* [Task to carry out]: With the string "will" as the filter, copy each matching line from the records.

*** Opening of Provided data ***

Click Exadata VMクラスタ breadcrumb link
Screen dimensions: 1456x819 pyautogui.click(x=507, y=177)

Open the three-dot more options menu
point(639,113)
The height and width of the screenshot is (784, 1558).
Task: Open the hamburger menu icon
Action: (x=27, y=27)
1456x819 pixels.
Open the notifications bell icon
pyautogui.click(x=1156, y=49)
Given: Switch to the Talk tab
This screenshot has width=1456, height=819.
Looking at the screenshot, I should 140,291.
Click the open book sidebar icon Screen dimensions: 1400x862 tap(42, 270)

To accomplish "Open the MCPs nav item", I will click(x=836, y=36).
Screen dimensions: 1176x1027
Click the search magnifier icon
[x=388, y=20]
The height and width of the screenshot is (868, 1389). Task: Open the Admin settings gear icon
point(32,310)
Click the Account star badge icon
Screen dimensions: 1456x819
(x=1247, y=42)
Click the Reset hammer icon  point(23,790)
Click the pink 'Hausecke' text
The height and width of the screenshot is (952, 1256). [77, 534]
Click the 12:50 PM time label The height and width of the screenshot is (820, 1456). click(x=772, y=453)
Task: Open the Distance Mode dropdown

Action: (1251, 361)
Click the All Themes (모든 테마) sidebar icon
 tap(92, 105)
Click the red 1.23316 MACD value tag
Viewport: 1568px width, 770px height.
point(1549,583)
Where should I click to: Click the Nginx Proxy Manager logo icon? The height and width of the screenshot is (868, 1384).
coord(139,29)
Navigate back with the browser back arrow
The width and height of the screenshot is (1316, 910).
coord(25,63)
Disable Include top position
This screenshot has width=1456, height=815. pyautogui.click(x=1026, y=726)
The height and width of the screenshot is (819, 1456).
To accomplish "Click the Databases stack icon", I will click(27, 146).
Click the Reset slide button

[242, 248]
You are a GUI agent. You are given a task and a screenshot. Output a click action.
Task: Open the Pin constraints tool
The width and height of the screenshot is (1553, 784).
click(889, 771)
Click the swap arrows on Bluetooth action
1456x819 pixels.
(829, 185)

*** Close of Provided data ***

* [Expected answer]:
To accomplish "Open the MCPs nav item", I will click(x=836, y=36).
To accomplish "Click the Databases stack icon", I will click(27, 146).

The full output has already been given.